Cathy
Anderson (1966-1995)
Cathy Anderson was a person with autism
who found her true voice in art. She died at the young age of twenty-nine years
but in her short life she created an extensive body of artwork. Anderson spent
from 1993 -1995 working at Gateway Arts in Brookline, Massachusetts. Observation
played an important part in her life as an artist where she captured memories
and recorded the present. She enjoyed experimenting with color and creating spatial
illusions with an intuitive form of perspective drawing. Anderson experimented
with color and texture and playfully incorporated appealing images and ideas.

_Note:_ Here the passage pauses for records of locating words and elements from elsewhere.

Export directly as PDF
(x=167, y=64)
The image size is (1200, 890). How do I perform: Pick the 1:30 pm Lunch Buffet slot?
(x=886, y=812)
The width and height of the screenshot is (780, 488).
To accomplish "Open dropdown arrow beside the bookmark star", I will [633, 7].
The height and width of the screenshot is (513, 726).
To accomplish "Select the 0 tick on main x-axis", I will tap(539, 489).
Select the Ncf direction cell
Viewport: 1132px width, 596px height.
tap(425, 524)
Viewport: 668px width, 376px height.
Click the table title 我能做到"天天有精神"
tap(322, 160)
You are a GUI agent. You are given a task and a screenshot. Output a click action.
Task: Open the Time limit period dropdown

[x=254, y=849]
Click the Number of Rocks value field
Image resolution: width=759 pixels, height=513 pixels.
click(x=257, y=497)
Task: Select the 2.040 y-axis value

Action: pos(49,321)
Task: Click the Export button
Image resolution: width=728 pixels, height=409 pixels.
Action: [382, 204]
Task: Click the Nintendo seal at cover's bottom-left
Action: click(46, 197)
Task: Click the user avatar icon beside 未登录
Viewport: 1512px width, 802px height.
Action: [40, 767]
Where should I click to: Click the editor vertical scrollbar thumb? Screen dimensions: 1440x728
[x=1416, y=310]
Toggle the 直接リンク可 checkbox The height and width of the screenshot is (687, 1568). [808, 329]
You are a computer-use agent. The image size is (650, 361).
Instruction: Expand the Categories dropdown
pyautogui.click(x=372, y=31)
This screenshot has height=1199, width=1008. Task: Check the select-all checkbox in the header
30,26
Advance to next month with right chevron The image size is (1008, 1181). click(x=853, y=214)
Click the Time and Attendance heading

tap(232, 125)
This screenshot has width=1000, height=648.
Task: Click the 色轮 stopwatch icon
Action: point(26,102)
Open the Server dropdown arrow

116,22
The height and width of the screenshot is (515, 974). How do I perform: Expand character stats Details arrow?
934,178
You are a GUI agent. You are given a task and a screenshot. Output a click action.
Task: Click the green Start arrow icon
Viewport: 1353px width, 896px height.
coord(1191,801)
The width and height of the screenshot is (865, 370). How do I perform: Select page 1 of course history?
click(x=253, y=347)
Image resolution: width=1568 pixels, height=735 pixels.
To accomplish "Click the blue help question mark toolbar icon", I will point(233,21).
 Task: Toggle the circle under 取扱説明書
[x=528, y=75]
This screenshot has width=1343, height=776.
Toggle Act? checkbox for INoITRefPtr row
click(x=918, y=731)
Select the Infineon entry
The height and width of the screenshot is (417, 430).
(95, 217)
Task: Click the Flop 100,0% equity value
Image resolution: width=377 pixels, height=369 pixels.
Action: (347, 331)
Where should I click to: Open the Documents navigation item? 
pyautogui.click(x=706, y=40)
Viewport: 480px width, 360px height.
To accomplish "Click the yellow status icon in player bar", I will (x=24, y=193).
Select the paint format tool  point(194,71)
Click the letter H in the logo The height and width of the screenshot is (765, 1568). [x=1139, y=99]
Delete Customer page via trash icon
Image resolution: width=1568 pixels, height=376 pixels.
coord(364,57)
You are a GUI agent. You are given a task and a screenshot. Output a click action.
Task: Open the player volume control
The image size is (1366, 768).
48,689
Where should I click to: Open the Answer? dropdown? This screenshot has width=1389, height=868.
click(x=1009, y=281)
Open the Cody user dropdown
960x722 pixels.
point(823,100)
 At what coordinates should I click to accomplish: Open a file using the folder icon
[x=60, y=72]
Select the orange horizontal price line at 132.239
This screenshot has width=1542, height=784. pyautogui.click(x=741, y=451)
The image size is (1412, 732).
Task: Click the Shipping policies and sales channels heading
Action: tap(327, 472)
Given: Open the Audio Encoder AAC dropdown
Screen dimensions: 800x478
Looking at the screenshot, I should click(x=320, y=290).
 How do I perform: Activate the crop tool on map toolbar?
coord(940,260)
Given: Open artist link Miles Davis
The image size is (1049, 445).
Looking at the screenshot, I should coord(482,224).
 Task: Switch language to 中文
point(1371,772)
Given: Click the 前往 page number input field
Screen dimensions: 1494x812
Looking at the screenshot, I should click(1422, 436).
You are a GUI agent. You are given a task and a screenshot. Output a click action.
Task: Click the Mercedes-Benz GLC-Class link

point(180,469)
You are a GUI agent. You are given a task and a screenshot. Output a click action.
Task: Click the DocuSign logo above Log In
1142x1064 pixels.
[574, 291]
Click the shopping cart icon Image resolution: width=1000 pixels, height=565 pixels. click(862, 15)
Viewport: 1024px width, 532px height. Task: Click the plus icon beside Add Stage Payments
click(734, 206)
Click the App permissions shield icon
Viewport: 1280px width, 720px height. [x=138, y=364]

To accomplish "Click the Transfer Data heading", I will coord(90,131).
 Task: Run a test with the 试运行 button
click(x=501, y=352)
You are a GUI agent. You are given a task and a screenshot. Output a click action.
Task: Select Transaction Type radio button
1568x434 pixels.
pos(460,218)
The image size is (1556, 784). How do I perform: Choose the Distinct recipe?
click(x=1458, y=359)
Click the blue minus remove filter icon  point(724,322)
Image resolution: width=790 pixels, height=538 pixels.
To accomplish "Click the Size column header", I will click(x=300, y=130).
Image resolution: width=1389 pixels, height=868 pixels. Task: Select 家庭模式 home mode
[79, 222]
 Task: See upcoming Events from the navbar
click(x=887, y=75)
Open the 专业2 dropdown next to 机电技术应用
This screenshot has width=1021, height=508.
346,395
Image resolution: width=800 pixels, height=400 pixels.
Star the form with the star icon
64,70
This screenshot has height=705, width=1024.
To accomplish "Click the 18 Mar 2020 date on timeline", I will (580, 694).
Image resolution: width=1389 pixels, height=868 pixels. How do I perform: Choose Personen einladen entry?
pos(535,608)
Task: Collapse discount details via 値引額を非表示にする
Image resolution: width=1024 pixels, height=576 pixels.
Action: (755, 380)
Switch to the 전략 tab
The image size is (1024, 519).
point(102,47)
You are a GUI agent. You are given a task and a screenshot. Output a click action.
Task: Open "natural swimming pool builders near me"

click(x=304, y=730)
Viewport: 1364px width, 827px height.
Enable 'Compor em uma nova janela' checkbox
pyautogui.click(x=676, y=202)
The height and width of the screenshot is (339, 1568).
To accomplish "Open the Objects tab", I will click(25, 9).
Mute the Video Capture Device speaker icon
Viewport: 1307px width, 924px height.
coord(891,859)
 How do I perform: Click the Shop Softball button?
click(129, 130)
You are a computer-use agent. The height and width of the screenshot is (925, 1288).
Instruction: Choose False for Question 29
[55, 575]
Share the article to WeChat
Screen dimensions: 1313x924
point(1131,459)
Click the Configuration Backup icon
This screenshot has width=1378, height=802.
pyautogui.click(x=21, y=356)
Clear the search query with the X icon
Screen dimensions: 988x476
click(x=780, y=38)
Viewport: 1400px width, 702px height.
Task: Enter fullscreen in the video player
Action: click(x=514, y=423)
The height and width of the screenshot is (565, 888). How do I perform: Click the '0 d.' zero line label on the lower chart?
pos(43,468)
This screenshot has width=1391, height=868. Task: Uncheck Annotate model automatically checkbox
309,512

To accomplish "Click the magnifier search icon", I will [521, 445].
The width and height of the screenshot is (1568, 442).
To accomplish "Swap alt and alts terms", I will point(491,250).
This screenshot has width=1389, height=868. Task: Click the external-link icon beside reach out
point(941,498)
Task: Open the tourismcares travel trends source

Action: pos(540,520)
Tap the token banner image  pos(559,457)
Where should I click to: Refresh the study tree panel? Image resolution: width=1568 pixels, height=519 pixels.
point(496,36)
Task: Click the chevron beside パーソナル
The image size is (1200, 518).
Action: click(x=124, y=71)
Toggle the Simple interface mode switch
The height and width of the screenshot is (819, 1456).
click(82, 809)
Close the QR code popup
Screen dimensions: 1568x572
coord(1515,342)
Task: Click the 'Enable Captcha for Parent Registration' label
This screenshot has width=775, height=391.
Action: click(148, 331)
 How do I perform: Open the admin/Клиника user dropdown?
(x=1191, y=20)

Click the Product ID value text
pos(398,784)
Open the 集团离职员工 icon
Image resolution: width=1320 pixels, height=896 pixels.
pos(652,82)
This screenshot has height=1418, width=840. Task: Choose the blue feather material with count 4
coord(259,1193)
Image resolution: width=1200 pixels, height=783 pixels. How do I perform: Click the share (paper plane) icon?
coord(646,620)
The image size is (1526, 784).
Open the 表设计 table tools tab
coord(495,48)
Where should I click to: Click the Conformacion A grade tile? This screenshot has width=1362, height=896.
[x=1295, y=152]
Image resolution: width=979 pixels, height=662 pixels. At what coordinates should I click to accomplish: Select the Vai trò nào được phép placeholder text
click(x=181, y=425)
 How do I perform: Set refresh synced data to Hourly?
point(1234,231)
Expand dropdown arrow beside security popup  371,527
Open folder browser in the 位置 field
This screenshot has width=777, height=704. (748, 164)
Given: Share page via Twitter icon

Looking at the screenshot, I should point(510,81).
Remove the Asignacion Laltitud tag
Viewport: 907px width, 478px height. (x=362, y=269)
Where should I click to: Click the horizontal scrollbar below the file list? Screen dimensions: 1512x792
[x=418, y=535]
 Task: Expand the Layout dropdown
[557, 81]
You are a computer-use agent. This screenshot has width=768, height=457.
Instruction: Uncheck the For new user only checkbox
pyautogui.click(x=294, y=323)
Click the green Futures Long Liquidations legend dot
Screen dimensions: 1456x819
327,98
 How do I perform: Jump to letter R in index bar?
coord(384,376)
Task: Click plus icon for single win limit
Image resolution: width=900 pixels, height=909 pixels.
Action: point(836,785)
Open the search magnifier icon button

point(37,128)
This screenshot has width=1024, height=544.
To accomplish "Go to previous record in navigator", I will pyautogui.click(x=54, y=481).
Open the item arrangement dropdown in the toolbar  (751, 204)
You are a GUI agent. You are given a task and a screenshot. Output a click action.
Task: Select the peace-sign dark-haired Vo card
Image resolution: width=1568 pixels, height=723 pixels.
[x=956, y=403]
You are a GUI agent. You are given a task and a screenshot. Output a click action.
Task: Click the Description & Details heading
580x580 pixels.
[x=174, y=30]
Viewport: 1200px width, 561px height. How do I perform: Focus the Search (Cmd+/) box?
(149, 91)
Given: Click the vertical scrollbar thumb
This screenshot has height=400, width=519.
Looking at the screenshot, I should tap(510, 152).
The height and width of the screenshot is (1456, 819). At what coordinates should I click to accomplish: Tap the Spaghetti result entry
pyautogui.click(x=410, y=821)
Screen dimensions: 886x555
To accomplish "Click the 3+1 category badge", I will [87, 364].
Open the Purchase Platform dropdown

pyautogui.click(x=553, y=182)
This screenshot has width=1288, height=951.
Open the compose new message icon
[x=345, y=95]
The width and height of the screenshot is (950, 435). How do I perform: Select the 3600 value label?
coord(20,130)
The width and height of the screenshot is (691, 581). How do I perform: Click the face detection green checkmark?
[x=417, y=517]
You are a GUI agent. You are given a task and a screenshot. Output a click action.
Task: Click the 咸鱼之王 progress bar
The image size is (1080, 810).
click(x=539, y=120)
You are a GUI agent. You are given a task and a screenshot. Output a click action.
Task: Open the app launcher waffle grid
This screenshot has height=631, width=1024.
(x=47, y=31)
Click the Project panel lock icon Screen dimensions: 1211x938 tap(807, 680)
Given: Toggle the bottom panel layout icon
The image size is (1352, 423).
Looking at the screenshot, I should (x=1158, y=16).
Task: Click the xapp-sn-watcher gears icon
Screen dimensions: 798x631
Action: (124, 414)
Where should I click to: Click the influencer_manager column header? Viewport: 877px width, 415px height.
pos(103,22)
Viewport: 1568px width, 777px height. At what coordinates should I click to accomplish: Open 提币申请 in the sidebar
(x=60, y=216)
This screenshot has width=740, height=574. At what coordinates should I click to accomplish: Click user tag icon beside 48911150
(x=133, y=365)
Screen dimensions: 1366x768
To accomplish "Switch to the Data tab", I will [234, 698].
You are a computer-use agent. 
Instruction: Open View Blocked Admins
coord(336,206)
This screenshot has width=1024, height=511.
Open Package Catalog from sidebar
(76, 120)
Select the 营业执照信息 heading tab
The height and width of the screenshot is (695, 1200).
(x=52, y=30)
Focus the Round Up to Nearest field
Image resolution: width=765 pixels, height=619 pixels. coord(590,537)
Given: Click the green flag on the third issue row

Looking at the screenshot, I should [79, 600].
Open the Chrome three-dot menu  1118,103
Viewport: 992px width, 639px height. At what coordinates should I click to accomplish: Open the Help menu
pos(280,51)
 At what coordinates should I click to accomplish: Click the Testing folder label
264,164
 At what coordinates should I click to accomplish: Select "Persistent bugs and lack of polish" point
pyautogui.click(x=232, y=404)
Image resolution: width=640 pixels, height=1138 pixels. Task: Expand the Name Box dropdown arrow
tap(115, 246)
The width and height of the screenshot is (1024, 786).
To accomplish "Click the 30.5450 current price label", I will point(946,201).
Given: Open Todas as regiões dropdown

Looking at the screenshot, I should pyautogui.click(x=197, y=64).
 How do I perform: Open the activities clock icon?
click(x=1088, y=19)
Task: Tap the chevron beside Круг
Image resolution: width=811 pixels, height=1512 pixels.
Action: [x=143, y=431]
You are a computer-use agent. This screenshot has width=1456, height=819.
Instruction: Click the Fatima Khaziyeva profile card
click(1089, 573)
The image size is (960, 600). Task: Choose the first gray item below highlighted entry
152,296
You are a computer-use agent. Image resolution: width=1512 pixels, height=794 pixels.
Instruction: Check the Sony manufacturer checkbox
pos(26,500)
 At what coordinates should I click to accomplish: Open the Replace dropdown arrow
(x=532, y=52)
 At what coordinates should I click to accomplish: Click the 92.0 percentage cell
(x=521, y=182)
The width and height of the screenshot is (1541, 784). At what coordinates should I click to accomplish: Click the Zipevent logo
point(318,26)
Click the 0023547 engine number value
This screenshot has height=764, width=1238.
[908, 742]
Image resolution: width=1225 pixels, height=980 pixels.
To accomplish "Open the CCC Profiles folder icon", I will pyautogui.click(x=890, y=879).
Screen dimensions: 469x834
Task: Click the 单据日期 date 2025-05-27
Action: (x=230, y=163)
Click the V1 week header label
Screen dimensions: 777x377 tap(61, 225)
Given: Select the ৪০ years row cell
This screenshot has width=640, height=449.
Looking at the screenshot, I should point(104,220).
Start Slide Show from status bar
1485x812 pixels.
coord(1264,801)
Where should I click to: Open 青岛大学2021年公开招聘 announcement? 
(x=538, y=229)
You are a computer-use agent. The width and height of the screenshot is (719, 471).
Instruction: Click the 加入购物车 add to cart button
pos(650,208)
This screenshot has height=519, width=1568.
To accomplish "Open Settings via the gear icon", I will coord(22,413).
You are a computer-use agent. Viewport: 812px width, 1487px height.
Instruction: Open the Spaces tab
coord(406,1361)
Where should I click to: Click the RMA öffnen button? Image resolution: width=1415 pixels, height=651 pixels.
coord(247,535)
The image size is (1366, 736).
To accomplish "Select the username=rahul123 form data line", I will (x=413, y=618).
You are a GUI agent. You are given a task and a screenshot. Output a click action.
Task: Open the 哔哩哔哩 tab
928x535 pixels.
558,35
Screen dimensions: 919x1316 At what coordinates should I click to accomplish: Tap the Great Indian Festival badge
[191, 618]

Because she was unable to express herself verbally, her art was a means of communicating
her observations of the world and the different way in which she experienced it.
Locally, Anderson’s art has been exhibited at the Gateway Gallery in Brookline,
the Clark Gallery in Lincoln, and Brandeis University in Waltham. Her work has
been shown in New York at the Outsider Art Fair and Bridges and Bodell Gallery.
She also exhibited at the Very Special Arts Gallery in Washington, D.C. Anderson
won an award from the Royal Society for Mentally Handicapped Children and Adults
in London, England and from The Ebensburg Center in Pennsylvania. In 1996 her
art was featured in the exhibition “From the Outside In,” at the Fuller
Museum of Art in Brockton, Massachusetts.